Jersey Chamber Of Commerce Warns On Planned Tax Changes

by Jason Gorringe, Tax-News.com, London

29 November 2005

Speaking on Monday, Jersey Chamber of Commerce head Kevin Keen urged the States authorities to exercise caution when setting the budget this week.

In a statement explaining the likely nature of the changes, the authorities announced that:

"Jersey is changing the way it taxes companies and individuals, in order to safeguard our economy against international competitive pressures. As a result, Jersey’s tax take is expected to fall by £80-£100 million a year by 2010."

"The States has agreed to meet that shortfall by a combination of cutting waste and increasing efficiency in our public services, growing the economy and increasing taxes."

"As part of the tax raising package, the States has agreed in principle to phase out allowances for high earners.
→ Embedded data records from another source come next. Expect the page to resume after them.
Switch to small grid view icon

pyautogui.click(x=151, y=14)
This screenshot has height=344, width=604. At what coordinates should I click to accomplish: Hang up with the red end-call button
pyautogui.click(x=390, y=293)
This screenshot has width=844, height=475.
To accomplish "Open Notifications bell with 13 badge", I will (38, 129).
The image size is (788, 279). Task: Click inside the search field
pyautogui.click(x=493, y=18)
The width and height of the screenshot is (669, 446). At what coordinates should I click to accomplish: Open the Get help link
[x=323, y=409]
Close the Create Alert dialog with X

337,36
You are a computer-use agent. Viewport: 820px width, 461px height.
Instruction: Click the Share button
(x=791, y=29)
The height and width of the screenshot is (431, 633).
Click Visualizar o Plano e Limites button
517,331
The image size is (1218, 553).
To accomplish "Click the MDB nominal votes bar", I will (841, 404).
The Finance and Economics Committee’s detailed proposals, known as ‘20 % means 20 %’ will mean the gradual withdrawal of allowances over three years for those who can afford to pay more tax."

According to a BBC News report, Mr Keen warned that the introduction of new taxes could limit the Island's economic growth unless high street sales figures remain buoyant, and consumer confidence continues to be high.

However, he reportedly went on to add that the Chamber broadly supports the introduction of new taxes to help compensate for the lost tax revenue.